ACTION ITEM » From the line that contains "Open settings gear in left sidebar" through the line that contains "Screen dimensions: 313x288", output every line of the listing below exactly and leave out all the rest.

DATASET EXCERPTS »
==========
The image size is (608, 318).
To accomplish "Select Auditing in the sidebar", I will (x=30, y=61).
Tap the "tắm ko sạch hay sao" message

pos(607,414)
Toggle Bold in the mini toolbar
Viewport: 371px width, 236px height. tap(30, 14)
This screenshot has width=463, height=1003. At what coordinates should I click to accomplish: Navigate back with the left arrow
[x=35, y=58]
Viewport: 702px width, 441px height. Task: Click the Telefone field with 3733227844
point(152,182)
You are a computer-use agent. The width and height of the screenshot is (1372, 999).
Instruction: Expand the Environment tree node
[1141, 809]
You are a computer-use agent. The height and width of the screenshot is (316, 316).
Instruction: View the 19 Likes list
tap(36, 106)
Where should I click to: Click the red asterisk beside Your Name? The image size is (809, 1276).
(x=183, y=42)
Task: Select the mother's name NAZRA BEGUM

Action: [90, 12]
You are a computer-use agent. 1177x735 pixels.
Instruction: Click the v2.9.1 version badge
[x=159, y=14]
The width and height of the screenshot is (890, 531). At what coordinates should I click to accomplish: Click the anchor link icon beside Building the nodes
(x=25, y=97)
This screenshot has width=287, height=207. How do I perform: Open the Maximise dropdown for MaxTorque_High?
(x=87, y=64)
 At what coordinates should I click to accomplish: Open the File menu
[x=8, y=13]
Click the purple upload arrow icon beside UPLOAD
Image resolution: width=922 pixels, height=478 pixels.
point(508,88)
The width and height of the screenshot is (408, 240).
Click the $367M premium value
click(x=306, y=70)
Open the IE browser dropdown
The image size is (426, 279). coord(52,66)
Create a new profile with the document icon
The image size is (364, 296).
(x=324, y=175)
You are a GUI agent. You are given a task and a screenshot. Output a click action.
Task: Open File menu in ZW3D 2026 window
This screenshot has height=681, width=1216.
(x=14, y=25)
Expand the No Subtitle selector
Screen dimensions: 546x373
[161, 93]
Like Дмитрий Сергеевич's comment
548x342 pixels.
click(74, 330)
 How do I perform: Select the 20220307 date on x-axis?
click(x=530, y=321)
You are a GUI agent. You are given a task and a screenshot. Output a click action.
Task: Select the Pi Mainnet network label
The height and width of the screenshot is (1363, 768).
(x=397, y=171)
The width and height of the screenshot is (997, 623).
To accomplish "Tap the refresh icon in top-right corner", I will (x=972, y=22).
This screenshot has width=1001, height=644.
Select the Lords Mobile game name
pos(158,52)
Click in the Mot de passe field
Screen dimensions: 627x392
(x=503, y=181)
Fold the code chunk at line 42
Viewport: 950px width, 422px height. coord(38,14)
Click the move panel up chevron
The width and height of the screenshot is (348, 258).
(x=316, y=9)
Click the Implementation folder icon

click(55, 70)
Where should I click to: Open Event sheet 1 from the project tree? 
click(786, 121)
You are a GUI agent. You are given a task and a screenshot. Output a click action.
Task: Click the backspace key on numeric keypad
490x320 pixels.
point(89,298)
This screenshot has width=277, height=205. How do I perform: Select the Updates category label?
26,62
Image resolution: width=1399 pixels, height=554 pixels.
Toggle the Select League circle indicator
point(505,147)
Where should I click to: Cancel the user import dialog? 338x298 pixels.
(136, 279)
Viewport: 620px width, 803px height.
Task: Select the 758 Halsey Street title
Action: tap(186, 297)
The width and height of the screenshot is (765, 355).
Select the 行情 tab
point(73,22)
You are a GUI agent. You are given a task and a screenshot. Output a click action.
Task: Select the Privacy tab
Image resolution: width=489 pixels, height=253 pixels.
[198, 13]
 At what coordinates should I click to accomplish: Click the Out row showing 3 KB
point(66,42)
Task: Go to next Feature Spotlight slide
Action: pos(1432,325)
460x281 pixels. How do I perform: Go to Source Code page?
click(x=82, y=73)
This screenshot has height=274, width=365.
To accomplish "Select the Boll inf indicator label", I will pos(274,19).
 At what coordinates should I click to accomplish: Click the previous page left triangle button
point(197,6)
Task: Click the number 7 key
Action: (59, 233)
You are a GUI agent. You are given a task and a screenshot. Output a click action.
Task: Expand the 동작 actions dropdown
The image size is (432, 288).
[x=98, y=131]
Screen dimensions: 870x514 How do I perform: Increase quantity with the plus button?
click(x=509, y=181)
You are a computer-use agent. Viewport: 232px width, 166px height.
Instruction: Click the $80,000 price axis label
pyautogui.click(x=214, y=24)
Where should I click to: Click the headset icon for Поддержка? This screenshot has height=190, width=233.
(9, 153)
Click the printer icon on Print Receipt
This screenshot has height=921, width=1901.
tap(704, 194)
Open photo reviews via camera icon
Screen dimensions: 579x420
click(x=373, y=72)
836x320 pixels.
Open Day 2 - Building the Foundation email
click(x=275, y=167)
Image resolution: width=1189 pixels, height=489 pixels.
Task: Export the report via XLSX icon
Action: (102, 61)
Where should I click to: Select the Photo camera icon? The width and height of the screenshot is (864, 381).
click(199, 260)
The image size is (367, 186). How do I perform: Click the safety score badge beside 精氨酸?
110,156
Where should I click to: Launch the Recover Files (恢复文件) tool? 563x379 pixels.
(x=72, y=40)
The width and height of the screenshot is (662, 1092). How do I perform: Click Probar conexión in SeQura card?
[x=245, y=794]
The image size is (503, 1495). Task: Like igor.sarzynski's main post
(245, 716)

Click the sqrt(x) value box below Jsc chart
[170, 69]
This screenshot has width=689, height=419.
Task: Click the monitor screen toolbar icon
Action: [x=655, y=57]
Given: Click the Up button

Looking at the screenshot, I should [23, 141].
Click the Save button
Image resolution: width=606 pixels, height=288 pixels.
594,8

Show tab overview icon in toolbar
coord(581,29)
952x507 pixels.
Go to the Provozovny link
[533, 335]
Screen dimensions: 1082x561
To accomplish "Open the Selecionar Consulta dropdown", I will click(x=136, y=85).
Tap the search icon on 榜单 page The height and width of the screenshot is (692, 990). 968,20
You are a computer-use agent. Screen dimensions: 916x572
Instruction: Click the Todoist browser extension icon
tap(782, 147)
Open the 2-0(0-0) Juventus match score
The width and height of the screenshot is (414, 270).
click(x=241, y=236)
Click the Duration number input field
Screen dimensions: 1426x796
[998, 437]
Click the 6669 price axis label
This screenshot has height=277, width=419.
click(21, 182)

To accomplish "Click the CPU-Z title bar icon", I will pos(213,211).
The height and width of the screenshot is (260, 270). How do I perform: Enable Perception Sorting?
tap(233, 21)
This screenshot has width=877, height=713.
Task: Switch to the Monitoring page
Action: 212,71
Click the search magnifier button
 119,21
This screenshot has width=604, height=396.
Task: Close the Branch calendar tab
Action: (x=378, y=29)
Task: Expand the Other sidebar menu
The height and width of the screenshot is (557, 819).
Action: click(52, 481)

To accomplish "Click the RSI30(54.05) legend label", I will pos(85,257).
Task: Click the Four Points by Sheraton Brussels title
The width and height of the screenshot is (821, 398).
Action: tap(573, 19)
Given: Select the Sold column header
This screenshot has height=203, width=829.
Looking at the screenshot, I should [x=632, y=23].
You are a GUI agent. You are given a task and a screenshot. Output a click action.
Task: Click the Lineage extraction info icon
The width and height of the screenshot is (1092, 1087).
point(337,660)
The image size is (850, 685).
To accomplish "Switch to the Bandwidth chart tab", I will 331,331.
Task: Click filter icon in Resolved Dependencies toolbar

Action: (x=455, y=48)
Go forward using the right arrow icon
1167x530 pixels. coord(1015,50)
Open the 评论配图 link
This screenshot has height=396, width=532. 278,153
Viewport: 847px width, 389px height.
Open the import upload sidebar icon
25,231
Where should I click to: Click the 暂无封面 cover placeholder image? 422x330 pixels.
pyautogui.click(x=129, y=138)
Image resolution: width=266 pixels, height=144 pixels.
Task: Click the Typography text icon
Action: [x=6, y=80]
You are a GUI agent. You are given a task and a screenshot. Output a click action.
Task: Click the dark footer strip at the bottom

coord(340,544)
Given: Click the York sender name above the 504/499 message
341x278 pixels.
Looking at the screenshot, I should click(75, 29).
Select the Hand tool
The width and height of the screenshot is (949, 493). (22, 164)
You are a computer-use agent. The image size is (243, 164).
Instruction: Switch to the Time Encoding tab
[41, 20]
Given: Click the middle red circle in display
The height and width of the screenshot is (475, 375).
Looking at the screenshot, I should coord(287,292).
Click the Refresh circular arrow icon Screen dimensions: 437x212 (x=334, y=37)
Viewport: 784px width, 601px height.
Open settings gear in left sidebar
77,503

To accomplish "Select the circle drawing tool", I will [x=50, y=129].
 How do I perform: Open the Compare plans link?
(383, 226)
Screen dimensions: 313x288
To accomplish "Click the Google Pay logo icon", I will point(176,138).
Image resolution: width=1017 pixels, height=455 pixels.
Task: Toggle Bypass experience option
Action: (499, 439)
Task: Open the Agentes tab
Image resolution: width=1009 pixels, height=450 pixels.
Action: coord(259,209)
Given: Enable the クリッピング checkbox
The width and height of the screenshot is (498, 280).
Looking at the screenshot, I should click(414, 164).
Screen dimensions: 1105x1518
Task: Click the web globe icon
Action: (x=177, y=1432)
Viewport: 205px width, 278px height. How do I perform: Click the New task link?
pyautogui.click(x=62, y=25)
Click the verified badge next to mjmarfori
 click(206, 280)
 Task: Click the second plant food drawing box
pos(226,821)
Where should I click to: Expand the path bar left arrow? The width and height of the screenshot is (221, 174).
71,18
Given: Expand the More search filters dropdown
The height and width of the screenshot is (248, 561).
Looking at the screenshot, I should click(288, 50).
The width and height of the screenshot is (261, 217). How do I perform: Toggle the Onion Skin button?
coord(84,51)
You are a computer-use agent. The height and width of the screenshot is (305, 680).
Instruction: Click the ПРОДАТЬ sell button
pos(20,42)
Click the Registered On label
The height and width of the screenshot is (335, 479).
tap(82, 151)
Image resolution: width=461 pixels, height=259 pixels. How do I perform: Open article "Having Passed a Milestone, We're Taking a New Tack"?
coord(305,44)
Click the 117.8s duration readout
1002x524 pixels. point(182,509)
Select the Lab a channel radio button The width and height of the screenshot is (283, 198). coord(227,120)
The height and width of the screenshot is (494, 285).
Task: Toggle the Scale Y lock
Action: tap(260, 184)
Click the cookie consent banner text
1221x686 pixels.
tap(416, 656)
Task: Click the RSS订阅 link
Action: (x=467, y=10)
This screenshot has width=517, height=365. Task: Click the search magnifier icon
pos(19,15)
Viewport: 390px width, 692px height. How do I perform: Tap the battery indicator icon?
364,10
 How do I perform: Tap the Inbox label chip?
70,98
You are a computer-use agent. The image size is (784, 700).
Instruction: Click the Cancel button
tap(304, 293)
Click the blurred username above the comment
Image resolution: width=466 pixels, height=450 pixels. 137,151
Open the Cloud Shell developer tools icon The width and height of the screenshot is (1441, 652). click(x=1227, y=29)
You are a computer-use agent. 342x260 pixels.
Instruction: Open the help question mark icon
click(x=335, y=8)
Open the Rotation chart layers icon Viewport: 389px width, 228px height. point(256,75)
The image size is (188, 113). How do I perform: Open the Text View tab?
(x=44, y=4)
==========
EXERCISE RESULT »
Open settings gear in left sidebar
77,503

To accomplish "Select the circle drawing tool", I will [x=50, y=129].
 How do I perform: Open the Compare plans link?
(383, 226)
Screen dimensions: 313x288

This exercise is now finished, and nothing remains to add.